Quand certains états états-uniens criminalisent le recours à l’IVG, le geste est symbolique. Quand le pays des lumières (publicitaires) revient des années en arrière en matière de droit de femmes, ce n’est pas sans inquiéter les militant∙es du monde entier. Il ne faut pas ignorer que le « modèle » états-uniens a encore beaucoup d’adeptes. Un recul du droit des femmes dans un certain nombre de pays est donc à craindre. En France, de nombreuses voix s’élèvent pour demander l’inscription du droit à l’IVG dans la constitution. Ainsi, il serait beaucoup plus complexe à défaire et pourrait souffler l’espoir que les opposant∙es à l’avortement ont pu avoir après l’annonce de la décision de la Cour Suprême états-unienne. Mais même si beaucoup de responsables politiques s’y disent favorables – et en même temps, difficile de s’opposer à ce droit à disposer de son corps sans passer pour un∙e masculiniste sexiste et réactionnaire – la procédure reste très longue. Une proposition de révision de la constitution doit être votée obligatoirement par l’Assemblée nationale et le Sénat. La proposition doit être ensuite soumise au referendum et validée par le Conseil constitutionnel. Il existe aussi d’autres voies qui engagent l’initiative du Président de la République, chose qui semble, à l’heure actuelle, peu probable. Mais qui sait, si l’appât du gain en termes d’image médiatique est assez élevé, on peut imaginer Macron porter le projet.
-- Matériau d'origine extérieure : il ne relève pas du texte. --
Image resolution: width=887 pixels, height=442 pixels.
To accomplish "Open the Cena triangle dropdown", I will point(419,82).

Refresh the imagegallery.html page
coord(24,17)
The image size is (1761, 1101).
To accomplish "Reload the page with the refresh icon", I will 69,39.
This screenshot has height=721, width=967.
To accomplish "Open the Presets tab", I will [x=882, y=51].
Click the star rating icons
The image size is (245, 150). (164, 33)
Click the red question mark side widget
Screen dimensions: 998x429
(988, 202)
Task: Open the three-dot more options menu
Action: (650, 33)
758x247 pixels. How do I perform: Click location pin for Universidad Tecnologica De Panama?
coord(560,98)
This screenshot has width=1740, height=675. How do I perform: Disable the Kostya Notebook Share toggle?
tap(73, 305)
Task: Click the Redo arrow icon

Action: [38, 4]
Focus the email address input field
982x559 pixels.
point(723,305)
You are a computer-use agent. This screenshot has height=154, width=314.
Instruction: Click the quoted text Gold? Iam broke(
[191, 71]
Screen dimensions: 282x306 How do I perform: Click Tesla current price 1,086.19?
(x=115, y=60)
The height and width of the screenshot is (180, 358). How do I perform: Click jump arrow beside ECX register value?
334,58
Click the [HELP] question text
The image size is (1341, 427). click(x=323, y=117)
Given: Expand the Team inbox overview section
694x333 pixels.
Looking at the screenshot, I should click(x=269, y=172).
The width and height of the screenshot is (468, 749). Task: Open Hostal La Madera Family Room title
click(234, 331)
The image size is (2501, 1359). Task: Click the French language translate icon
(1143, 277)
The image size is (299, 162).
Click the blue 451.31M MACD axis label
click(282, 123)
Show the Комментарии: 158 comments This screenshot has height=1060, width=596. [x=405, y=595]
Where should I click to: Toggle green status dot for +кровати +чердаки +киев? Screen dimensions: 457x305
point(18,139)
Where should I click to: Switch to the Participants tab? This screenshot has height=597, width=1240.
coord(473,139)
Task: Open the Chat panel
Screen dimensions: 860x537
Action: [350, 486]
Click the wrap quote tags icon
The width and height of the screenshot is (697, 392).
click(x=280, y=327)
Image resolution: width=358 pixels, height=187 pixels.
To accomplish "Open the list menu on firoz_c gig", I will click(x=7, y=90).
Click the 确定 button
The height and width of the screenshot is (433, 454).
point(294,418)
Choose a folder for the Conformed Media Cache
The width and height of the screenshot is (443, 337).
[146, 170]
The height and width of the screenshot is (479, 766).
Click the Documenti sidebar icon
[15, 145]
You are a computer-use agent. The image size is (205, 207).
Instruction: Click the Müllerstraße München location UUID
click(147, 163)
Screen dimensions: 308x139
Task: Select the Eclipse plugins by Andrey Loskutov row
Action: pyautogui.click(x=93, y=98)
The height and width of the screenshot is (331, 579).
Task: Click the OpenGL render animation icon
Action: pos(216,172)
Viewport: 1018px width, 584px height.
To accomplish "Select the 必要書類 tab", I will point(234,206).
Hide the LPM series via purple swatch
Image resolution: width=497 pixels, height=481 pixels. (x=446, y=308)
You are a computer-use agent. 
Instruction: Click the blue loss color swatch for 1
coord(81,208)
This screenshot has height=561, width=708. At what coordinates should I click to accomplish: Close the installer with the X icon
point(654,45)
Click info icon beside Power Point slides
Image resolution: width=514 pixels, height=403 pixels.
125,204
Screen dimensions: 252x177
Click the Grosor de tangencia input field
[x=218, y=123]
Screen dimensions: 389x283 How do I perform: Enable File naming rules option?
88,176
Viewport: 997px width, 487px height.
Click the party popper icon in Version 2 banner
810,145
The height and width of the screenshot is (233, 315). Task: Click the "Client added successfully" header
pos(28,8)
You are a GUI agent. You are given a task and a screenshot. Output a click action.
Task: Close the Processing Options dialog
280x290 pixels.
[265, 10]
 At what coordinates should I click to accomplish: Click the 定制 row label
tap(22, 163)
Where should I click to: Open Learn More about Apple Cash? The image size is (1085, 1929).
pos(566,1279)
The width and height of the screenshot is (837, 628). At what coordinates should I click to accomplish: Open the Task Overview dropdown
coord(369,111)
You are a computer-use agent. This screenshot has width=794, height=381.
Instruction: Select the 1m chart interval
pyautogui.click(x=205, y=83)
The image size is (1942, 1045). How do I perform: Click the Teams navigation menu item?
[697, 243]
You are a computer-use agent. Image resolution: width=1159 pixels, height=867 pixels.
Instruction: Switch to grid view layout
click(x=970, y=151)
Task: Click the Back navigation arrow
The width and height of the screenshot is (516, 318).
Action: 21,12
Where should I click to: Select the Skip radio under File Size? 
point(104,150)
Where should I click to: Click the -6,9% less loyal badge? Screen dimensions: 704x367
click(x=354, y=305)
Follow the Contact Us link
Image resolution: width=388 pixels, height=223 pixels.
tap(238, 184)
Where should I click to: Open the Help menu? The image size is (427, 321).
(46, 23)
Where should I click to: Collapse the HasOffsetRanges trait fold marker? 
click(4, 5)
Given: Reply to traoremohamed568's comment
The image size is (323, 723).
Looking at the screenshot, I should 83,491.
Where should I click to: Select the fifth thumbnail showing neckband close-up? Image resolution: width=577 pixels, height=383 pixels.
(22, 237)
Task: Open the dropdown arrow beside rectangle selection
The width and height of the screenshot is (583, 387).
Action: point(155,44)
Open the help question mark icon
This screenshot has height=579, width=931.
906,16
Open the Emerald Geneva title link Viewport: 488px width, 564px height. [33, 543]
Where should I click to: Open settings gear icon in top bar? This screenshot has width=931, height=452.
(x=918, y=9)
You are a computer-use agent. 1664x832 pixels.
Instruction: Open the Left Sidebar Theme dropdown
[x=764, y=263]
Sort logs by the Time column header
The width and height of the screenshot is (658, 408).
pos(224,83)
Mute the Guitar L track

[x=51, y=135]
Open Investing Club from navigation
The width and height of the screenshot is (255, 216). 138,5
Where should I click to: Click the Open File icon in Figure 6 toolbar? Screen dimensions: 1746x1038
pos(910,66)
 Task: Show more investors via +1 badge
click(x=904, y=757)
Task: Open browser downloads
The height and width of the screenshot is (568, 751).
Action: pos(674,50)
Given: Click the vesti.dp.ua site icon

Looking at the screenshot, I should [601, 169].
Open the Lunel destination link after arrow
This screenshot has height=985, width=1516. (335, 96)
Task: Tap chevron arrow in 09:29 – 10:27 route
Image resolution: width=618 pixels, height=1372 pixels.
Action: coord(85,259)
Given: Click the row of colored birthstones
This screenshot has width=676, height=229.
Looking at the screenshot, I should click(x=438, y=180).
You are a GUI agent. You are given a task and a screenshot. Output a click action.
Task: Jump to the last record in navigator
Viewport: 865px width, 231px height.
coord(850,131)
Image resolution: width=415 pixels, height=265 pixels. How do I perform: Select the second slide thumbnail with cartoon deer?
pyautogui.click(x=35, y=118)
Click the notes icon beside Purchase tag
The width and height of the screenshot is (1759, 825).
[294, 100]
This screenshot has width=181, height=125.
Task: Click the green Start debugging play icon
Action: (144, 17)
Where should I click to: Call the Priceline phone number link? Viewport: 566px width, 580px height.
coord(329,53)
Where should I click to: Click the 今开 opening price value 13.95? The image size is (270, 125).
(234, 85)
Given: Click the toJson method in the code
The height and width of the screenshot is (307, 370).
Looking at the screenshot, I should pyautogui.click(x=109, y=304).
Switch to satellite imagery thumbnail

Alors tu comprends, pourquoi iels étaient là. Tu vois la colère, de devoir, encore et toujours, défendre les mêmes choses, les mêmes droits, comme si ça n’avançait pas. Tu vois le désarroi de ces militant∙es, parfois fatigué∙es par tous ces combats à mener de front. Mais tu vois aussi la détermination de ne rien céder et de continuer à lutter pour arracher s’il le faut, les droits qui leur sont dus, qui nous sont dus. À toustes. Et tu le sens, s’il faut recommencer, iels recommenceront. La lutte n’est jamais finie, pas même celle du droit à l’avortement. Mais ce n’est pas si terrible finalement, car iels seront toujours nombreux∙ses à continuer la lutte, quels que soient les obstacles, quels que soient les moyens. Au fil de fer, s’il le faut.